_Supplied entries:_
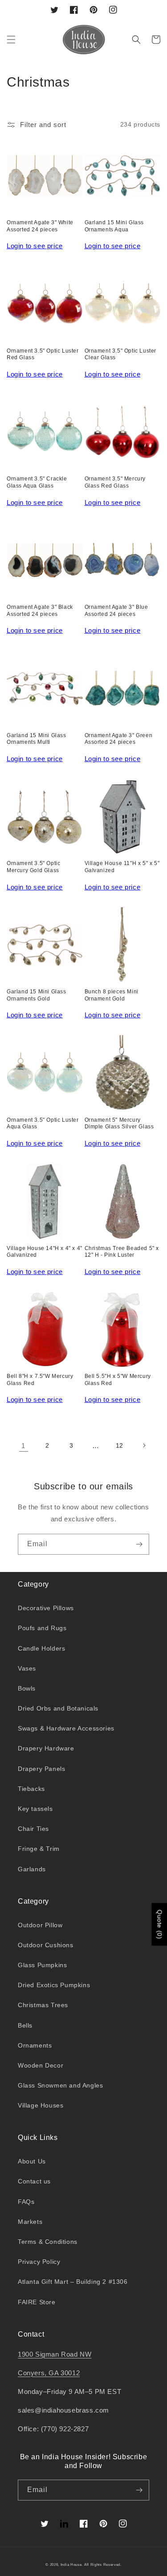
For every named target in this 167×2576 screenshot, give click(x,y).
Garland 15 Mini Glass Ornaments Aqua (114, 226)
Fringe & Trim (39, 1848)
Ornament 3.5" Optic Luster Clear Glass (121, 354)
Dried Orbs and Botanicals (58, 1708)
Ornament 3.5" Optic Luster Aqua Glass (43, 1123)
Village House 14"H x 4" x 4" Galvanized (44, 1251)
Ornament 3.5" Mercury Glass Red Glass (115, 482)
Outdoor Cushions (45, 1945)
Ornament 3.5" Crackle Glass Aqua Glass (37, 482)
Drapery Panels (41, 1768)
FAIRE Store (37, 2302)
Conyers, (33, 2373)
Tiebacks (31, 1788)
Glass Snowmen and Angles (60, 2085)
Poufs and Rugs (42, 1627)
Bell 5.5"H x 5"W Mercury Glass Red (118, 1379)
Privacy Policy (39, 2261)
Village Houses (40, 2105)
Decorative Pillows (46, 1607)
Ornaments (35, 2045)
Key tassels (35, 1808)
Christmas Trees (43, 2004)
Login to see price (35, 246)
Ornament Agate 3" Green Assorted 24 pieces (119, 739)
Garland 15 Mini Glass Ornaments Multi (36, 739)
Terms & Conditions (47, 2241)
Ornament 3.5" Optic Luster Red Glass (43, 354)
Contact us (34, 2181)
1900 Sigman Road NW (54, 2354)
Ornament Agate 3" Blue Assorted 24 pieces (116, 610)
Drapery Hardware (46, 1748)
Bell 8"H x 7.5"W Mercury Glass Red (40, 1379)
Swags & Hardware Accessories (66, 1728)
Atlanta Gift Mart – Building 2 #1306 (73, 2281)
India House (71, 2564)
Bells (25, 2025)
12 (119, 1445)
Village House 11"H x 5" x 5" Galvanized (122, 866)
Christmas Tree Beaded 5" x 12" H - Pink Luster (122, 1251)
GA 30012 (64, 2373)
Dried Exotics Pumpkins (54, 1985)
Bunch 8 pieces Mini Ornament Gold (111, 995)
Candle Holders (41, 1648)
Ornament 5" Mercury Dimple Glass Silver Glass (119, 1123)
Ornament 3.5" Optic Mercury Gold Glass (33, 866)
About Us (32, 2161)
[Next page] (144, 1445)
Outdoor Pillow (40, 1925)
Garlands (32, 1869)
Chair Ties (33, 1828)
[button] (11, 39)
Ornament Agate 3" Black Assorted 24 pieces (40, 610)
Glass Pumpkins (42, 1965)
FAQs (26, 2201)
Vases (27, 1668)
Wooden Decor (40, 2065)
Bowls (27, 1688)
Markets (30, 2221)
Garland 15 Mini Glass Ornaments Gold (36, 995)
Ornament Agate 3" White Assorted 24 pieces (40, 226)
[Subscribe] (139, 1544)
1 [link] (23, 1445)
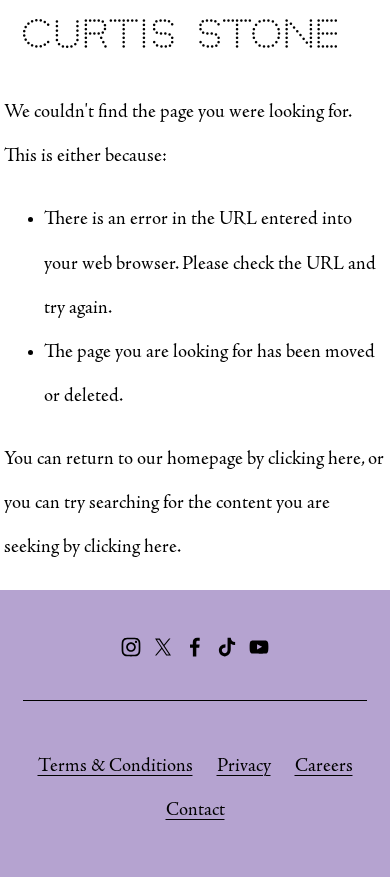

_Required work:_ The reply should contain every line of the material exactly, and no images.

_Exercise answer:_
For every named target in this 167×2576 screenshot, give click(x,y).
Garland 15 Mini Glass Ornaments Aqua (114, 226)
Fringe & Trim (39, 1848)
Ornament 3.5" Optic Luster Clear Glass (121, 354)
Dried Orbs and Botanicals (58, 1708)
Ornament 3.5" Optic Luster Aqua Glass (43, 1123)
Village House 14"H x 4" x 4" Galvanized (44, 1251)
Ornament 3.5" Mercury Glass Red Glass (115, 482)
Outdoor Cushions (45, 1945)
Ornament 3.5" Crackle Glass Aqua Glass (37, 482)
Drapery Panels (41, 1768)
FAIRE Store (37, 2302)
Conyers, (33, 2373)
Tiebacks (31, 1788)
Glass Snowmen and Angles (60, 2085)
Poufs and Rugs (42, 1627)
Bell 5.5"H x 5"W Mercury Glass Red (118, 1379)
Privacy Policy (39, 2261)
Village Houses (40, 2105)
Decorative Pillows (46, 1607)
Ornaments (35, 2045)
Key tassels (35, 1808)
Christmas Trees (43, 2004)
Login to see price (35, 246)
Ornament Agate 3" Green Assorted 24 pieces (119, 739)
Garland 15 Mini Glass Ornaments Multi (36, 739)
Terms & Conditions (47, 2241)
Ornament 3.5" Optic Luster Red Glass (43, 354)
Contact us (34, 2181)
1900 Sigman Road NW (54, 2354)
Ornament Agate 3" Blue Assorted 24 pieces (116, 610)
Drapery Hardware (46, 1748)
Bell 8"H x 7.5"W Mercury Glass Red (40, 1379)
Swags & Hardware Accessories (66, 1728)
Atlanta Gift Mart – Building 2 #1306 (73, 2281)
India House (71, 2564)
Bells (25, 2025)
12 (119, 1445)
Village House 11"H x 5" x 5" Galvanized (122, 866)
Christmas Tree Beaded 5" x 12" H - Pink Luster (122, 1251)
GA 30012 (64, 2373)
Dried Exotics Pumpkins (54, 1985)
Bunch 8 pieces Mini Ornament Gold (111, 995)
Candle Holders (41, 1648)
Ornament 5" Mercury Dimple Glass Silver Glass (119, 1123)
Ornament 3.5" Optic Mercury Gold Glass (33, 866)
About Us (32, 2161)
[Next page] (144, 1445)
Outdoor Pillow (40, 1925)
Garlands (32, 1869)
Chair Ties (33, 1828)
[button] (11, 39)
Ornament Agate 3" Black Assorted 24 pieces (40, 610)
Glass Pumpkins (42, 1965)
FAQs (26, 2201)
Vases (27, 1668)
Wooden Decor (40, 2065)
Bowls (27, 1688)
Markets (30, 2221)
Garland 15 Mini Glass Ornaments Gold (36, 995)
Ornament Agate 3" White Assorted 24 pieces (40, 226)
[Subscribe] (139, 1544)
1 [link] (23, 1445)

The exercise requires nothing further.